To date, some 500 first responders -- sworn law enforcement officers, certified firefighters and emergency medical personnel -- from 16 Richmond metro jurisdictions have claimed their pair of free tickets to see the movie at any of four local movie theaters.
In one case, the funeral of a 25-year Henrico County firefighter was opened by his widow to share the Gospel and an opportunity to see the movie, which is playing in 1,100-plus theaters across the United States -- the fourth and latest in the line of movies produced by Sherwood Pictures, the moviemaking ministry of Sherwood Baptist Church in Albany, Ga.
"Knowing this man was a believer, his widow said she knew her husband would have wanted the Gospel to be presented and an invitation given during his funeral," said Jerry Daniel, minister of spiritual growth for Grove Avenue Baptist in Richmond. "Not only did that happen, the widow permitted flyers promoting 'Courageous' and the free tickets to be inserted into the notice at his funeral, attended by 250 to 300 first responders from the Richmond area."
The free ticket outreach in Richmond was made possible with financial support from the North American Mission Board's "Love Loud" ministry.
"This Love Loud pilot project is designed to see what we can learn when we encourage local churches to build relationships with first responders and find creative ways to serve them, love them and lead them to Christ," said Al Gilbert, executive director for the Love Loud initiative.
In addition to Richmond's Grove Avenue Baptist Church and Parkway Baptist Church, several other Southern Baptist Conservatives of Virginia (SBCV) churches are involved, along with other Richmond congregations.
The 10,000 invitations printed as part of the initiative were not branded for any one church or denomination so they could be used by all Richmond churches, Daniel said.
"We think the people who go and see this movie will receive such a clear Gospel witness that there are people who will come to know the Lord through this movie," Daniel said. "We hope churches will follow up and realize that first responders are people in our community who serve all of us, and that will make our churches more sensitive in ministry to these folks.
"We want church members to go to their local fire and police stations, or to neighbors they know are first responders, and invite them to see 'Courageous.' It's to say 'thank you' to them for how they serve the community," Daniel added. "These are people who work in difficult circumstances, and have a lot of stressors in their personal and family lives. We think the movie is going to impact them greatly."
Because first responders work such a variety of shifts, an 11-day window was set up so they could go online, reserve a pair of tickets for the movie, and see it at one of four different theaters at a time that fits their demanding schedules, Daniel said. The free tickets are available at www.noblewarriors.org, the website for a seven-year-old men's ministry network in Richmond.
"Churches will follow up with first responders who participate," Daniel said, adding that participants will be asked if they would be interested in establishing small groups of responders -- as depicted in the movie -- to discuss the issues and challenges men face in their everyday lives.

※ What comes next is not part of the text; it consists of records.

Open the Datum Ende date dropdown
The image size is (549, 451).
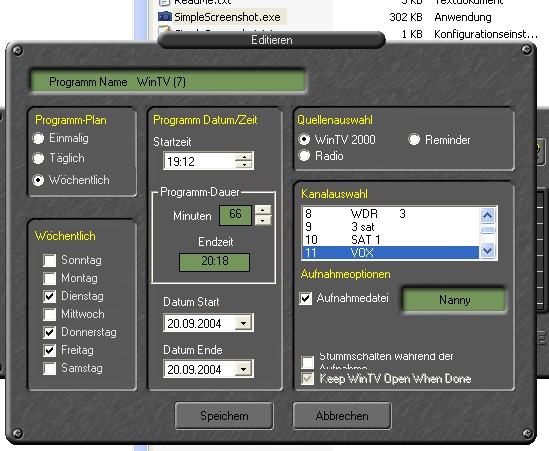pyautogui.click(x=243, y=369)

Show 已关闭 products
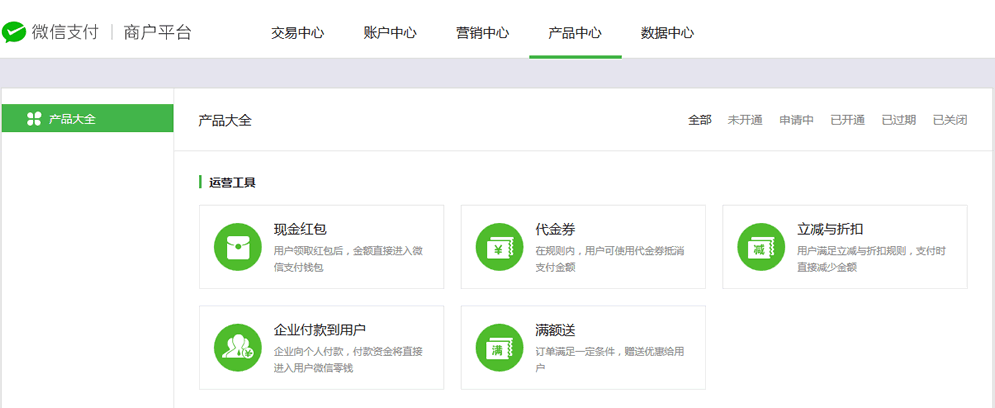(949, 120)
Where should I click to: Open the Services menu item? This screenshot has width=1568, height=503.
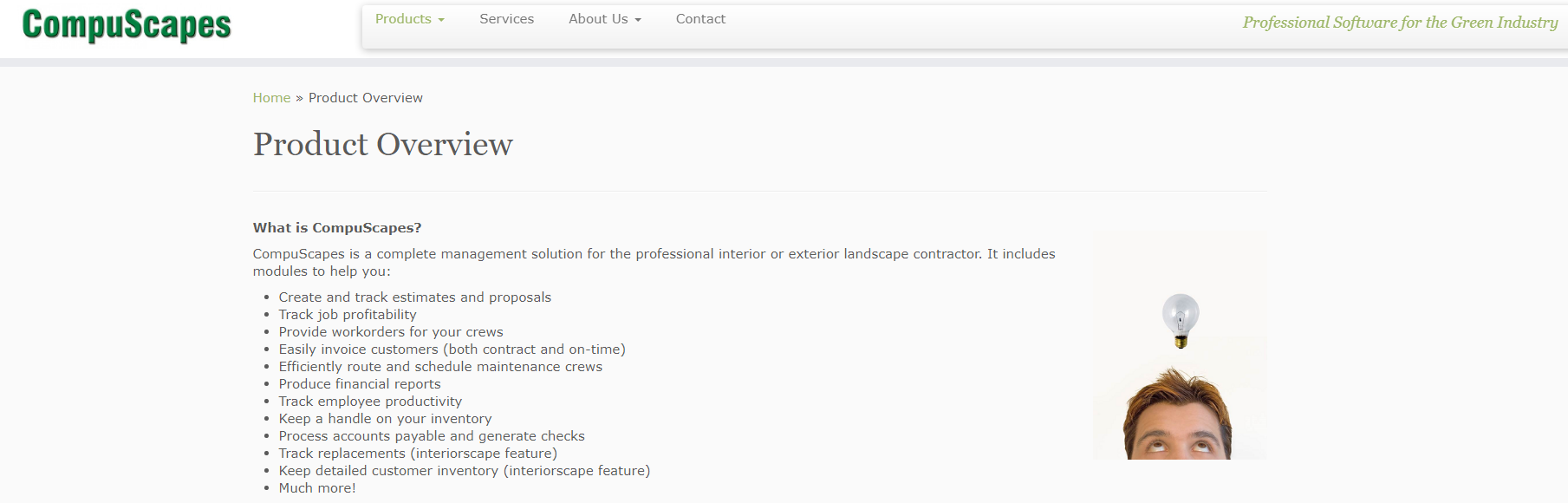506,19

"We think this is also a real ministry opportunity for first responders who are already believers," Daniel said.
The churches and the Richmond Baptist Association are working closely with Mike Young, executive director of Noble Warriors.
"'Courageous' came along and is right down the center of the barrel of what Noble Warriors is doing in its ministry for men," said Young, a member of Parkway Baptist. "We're trying to stay in the background and let the churches be out in front. Our long-haul goal is for churches to become intentional in reaching out to first responders, and then have follow-up ministries, like the small 'Courageous' Bible study groups."
According to Young, the "Courageous" campaign in Richmond would like to achieve several things, including ensuring that first responders hear the Gospel, some for the very first time; enable first responders to come face-to-face with how to live as a godly husband and father; and create a demand for the type of first responder small groups depicted in the movie.
"Somehow, we need to use this opportunity to get churches to once again be the Body of Christ," Young said. "Sometimes it takes a rallying point like this so churches can get excited and rally around a cause, instead of just hunkering down in their own buildings. Hopefully, this will be an example of the Body of Christ at its best."
Mickey Noah writes for the North American Mission Board.